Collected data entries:
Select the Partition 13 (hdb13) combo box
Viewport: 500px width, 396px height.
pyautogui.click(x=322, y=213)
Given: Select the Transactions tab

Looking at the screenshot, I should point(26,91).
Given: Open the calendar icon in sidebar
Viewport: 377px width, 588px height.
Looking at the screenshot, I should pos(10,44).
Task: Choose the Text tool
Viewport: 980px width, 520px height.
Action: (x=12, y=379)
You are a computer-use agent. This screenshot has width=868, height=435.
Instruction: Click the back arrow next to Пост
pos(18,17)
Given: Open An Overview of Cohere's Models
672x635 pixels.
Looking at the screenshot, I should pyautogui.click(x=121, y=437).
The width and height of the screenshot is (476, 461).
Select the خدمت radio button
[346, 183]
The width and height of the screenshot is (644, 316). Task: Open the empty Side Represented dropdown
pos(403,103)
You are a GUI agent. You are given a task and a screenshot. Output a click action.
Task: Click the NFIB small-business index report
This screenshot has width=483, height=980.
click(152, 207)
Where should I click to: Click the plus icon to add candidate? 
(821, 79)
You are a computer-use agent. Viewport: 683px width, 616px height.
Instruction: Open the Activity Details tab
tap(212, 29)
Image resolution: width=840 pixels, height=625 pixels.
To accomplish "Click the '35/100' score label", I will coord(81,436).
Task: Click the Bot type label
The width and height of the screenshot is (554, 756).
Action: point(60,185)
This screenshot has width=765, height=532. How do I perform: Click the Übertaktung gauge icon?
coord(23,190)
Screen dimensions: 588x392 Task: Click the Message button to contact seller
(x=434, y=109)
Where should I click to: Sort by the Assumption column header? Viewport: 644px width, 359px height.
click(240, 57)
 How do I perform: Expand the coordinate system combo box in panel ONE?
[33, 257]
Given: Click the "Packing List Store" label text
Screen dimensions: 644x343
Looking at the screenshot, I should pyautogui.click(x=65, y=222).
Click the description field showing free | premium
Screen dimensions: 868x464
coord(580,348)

- **Exercise**: Extract every line of the records above that contains the word "agent".

- **Task solution**:
You are a computer-use agent. This screenshot has width=868, height=435.
You are a GUI agent. You are given a task and a screenshot. Output a click action.
You are a computer-use agent. Viewport: 683px width, 616px height.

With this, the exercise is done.